Ogni tanto sento il bisogno di leggere o rileggere un libro di Anne Tyler. Se non avete mai letto niente di questa scrittrice americana, vi consiglio di porre rimedio velocemente.

Per puro caso l’avevo letto diversi anni fa e mi era piaciuto.
Ma non l’avevo capito fino in fondo. Quando l’ho letto non avevo né figli né marito, non c’erano anziani che avevano bisogno delle mie cure, il lavoro era una una certezza. La protagonista, Delia, è una donna di 40 anni che un giorno silenziosamente e quasi per caso si allontana dalla sua famiglia, dai suoi figli, e si costruisce una vita diversa. Lo fa senza senso di colpa, perché si sente così inutile da immaginare che nella sua famiglia tutti vivranno benissimo anche senza di lei.

Come in tutti i libri di Anne Tyler, i suoi personaggi sono poco appariscenti, silenziosi, persone che potresti incontrare ogni giorno al bar senza mai notarli davvero. Ma dietro questa apparente serenità si nascondono sempre grandi storie, una intimità ricca di spessore. Non siamo più abituati all’intimità, però. Siamo quello che urliamo ai quattro venti con tutti i mezzi possibili, nessuno ascolta più i silenzi.
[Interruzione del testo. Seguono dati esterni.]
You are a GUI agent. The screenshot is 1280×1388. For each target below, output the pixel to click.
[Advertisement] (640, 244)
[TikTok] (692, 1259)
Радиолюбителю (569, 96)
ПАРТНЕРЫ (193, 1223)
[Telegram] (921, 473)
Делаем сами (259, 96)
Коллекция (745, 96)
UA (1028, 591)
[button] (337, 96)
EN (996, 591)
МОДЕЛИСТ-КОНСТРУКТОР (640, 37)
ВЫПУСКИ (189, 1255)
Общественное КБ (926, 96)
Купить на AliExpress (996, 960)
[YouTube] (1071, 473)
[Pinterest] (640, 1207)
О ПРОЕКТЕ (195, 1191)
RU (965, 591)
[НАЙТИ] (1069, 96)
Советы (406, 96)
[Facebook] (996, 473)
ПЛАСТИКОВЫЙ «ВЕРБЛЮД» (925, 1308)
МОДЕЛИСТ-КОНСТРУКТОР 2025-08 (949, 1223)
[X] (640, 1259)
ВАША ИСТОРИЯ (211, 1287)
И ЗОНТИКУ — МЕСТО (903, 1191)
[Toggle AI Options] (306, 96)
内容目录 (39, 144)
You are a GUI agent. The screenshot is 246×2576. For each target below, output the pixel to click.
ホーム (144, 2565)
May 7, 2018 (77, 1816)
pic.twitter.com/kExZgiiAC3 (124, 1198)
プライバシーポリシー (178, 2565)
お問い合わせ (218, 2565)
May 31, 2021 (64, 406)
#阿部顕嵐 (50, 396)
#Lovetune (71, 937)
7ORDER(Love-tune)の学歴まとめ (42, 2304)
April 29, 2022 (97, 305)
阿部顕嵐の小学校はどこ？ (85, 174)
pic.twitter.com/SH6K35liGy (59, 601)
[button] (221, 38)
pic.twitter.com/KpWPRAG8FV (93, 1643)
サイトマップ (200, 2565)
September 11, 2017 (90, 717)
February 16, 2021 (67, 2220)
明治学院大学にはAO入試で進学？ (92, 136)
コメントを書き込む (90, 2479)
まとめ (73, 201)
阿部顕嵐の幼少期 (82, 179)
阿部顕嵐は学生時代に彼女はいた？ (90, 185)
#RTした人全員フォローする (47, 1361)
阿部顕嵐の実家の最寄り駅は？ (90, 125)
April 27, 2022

Anne Tyler lo fa e benissimo. Tornando a Delia, un giorno lei fugge, senza un motivo particolare, senza una lite, senza un fatto scatenante. Mi è venuto da pensare che la letteratura e il cinema ci hanno regalato molti ritratti di donne in fuga, ma gli uomini? gli uomini non fuggono? oppure la fuga di una donna fa molto più rumore per tutto quello che significa? Rinuncia alla famiglia, alla maternità, alle responsabilità.

Molte volte per noi donne è impossibile fare un viaggio interiore, analizzare quello che siamo o che vorremmo essere, perché la nostra vita è troppo piena. Delia si prende del tempo per fare questo, per ritrovarsi, per dare un valore diverso alle sue scelte. Non vi dico come va a finire, ma voi avete mai provato la tentazione di fuggire?